Veranstaltung:

08 Apr 2025
13:00  - 14:00

English Seminar, Room 11

Öffentliche Veranstaltung, Gastvorlesung / Vortrag

Tidal Memories in Jesmyn Ward’s Sing, Unburied, Sing: Saltwater Slavery, the Carceral Continuum, and Stories Against the Wake

Vortrag von Corin Kraft (Uni Basel)

The African diaspora in the Americas was defined by the relentless rhythm of saltwater in the form of the perpetual arrival of new slave ships holding African captives as human commodities. In this sense, the African diaspora was coined by the serial repetition of the Middle Passage in the wake of saltwater slavery.
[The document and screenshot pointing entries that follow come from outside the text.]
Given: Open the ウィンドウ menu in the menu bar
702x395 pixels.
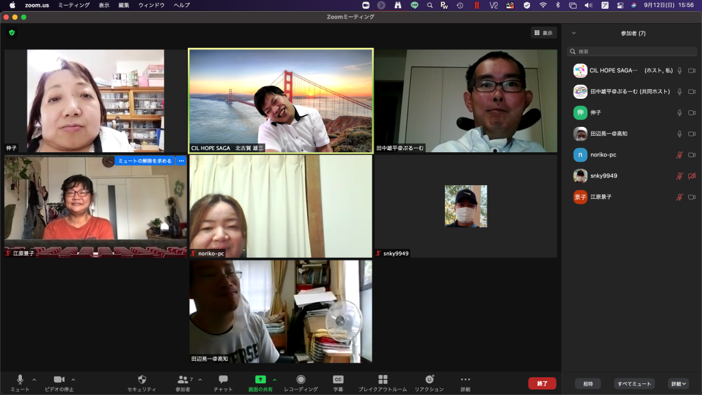Looking at the screenshot, I should click(151, 5).
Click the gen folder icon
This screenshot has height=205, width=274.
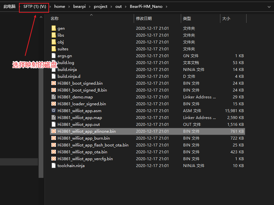(x=54, y=28)
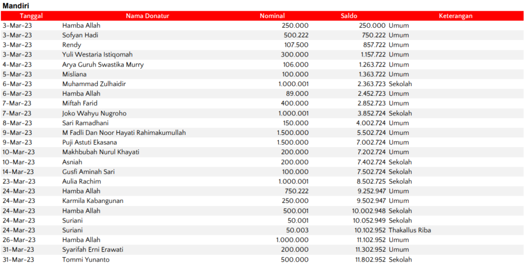The image size is (524, 264).
Task: Select the Makhbubah Nurul Khayati row name
Action: [101, 152]
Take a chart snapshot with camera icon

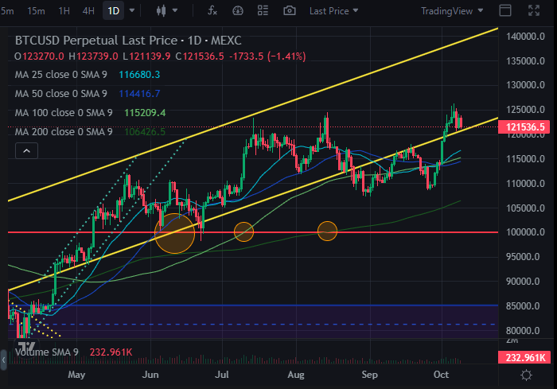290,10
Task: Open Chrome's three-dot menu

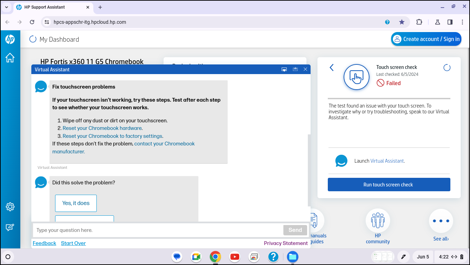Action: click(x=462, y=22)
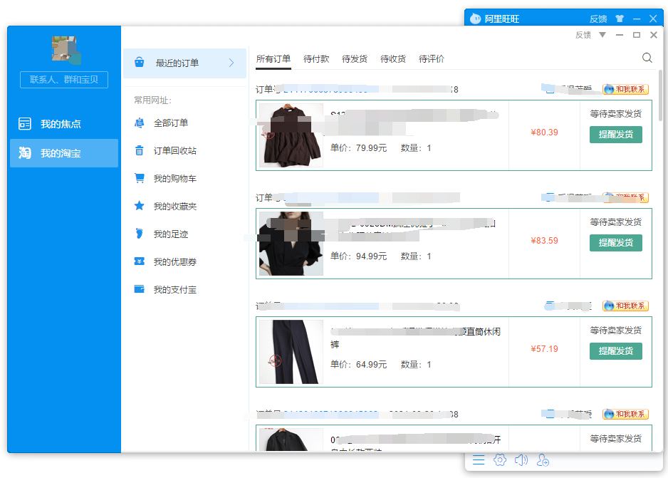Image resolution: width=668 pixels, height=478 pixels.
Task: Open 我的购物车 shopping cart
Action: 174,179
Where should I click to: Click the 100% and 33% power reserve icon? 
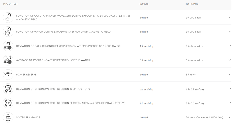tap(8, 103)
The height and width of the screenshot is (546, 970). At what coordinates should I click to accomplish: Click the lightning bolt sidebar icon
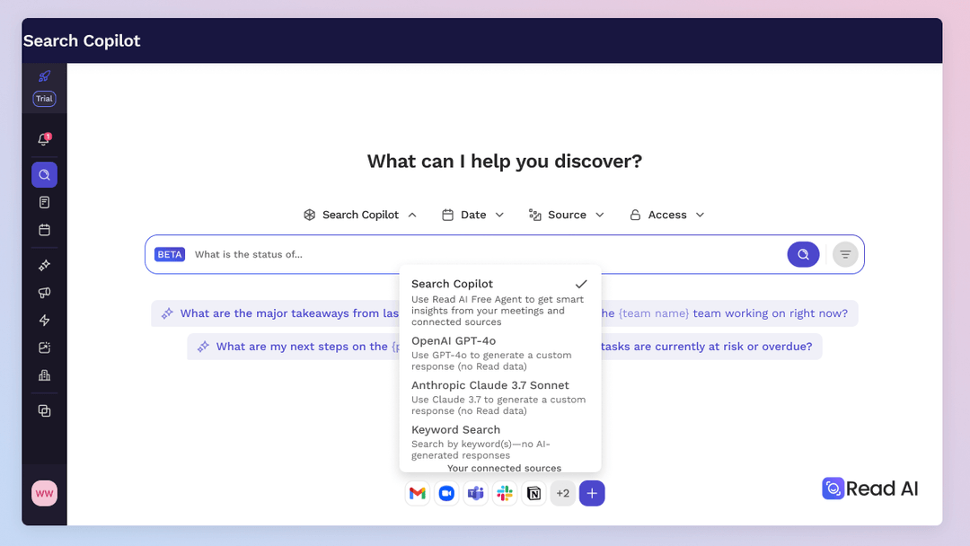click(44, 320)
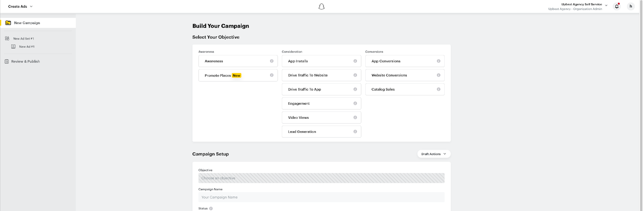643x211 pixels.
Task: Show info icon for App Installs
Action: pos(355,61)

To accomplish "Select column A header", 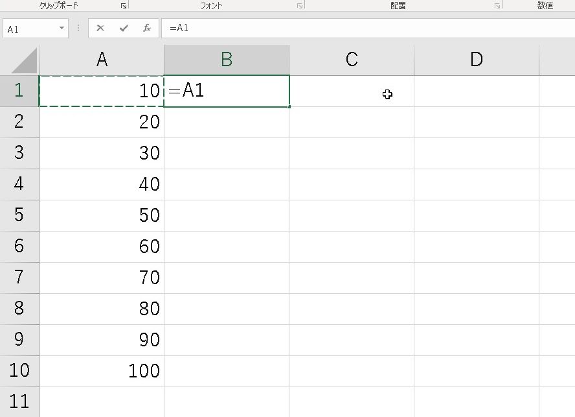I will (102, 60).
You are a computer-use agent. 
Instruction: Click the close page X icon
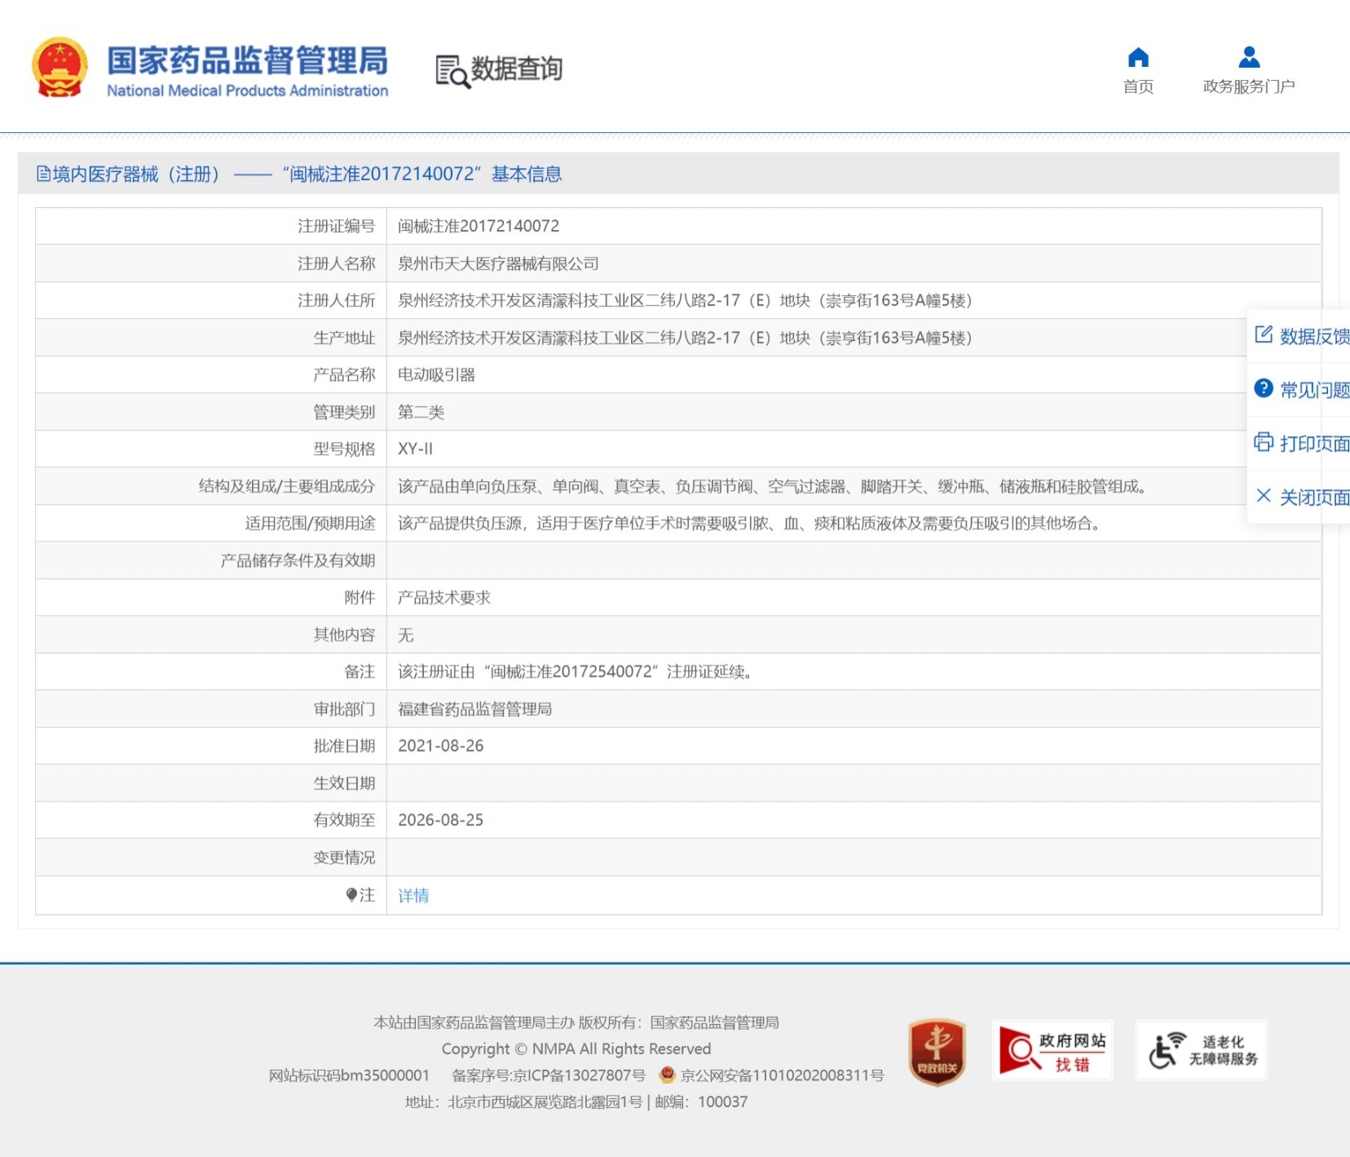1263,496
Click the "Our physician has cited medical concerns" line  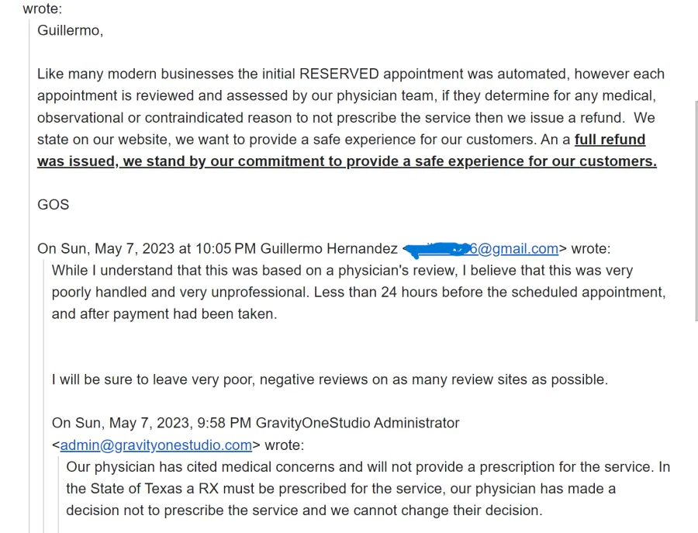[202, 467]
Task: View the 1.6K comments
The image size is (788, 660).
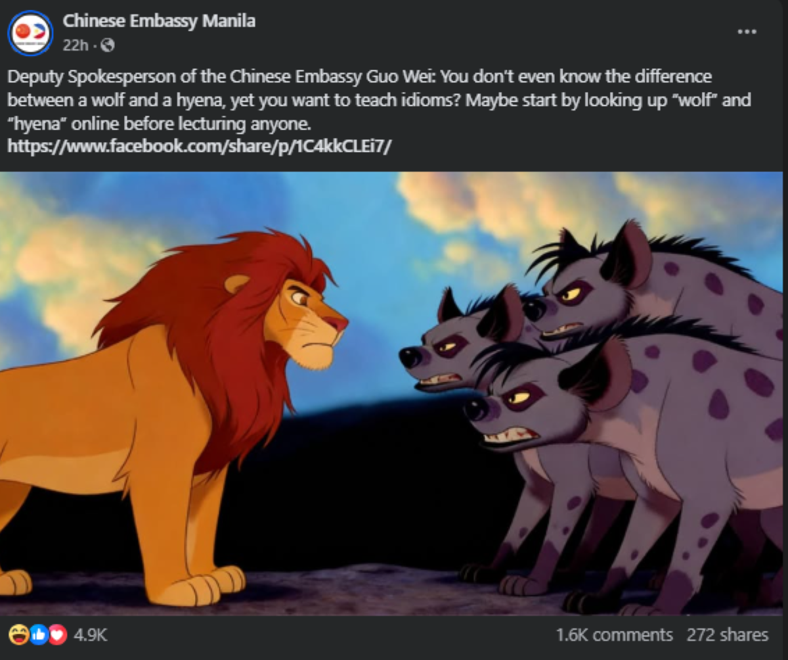Action: 614,635
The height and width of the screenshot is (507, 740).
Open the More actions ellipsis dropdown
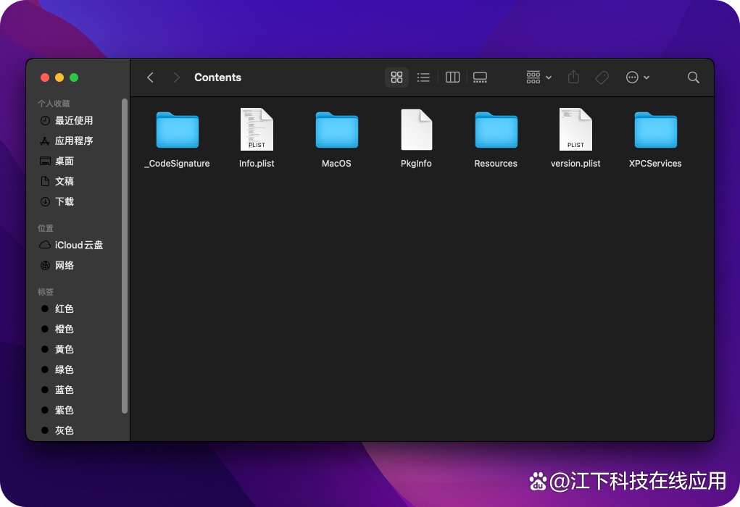pyautogui.click(x=638, y=77)
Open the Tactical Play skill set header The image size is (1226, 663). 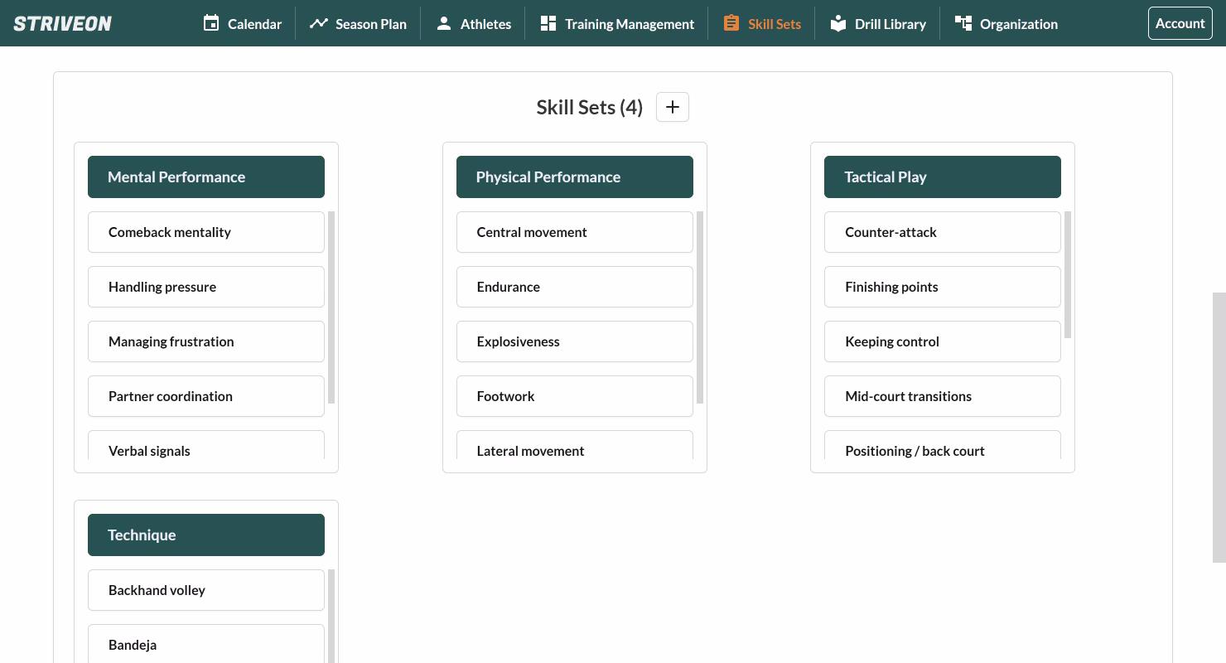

In Jesmyn Ward’s novel Sing, Unburied, Sing, the residue of saltwater slavery most prominently materializes in the form of Parchman, the Mississippi State Penitentiary, which is an instance of the carceral continuum from the past in the form of the hold of the ship during the Middle passage to the present in the form of the prison industrial complex. While the Stone family’s experience with saltwater slavery goes all the way back to the Middle Passage and representatives of all the three generations alive in the novel’s present are affected by Parchman and the carceral continuum, protagonist Jojo’s grandparents resist the wake by making the past productive for the present. Whereas River, Jojo’s grandfather, draws on his memories of the past to tell stories against the wake, Jojo’s grandmother Philomène relies on her Yoruba origins, which allows her to reverse the Middle Passage that she is reliving in the light of her death.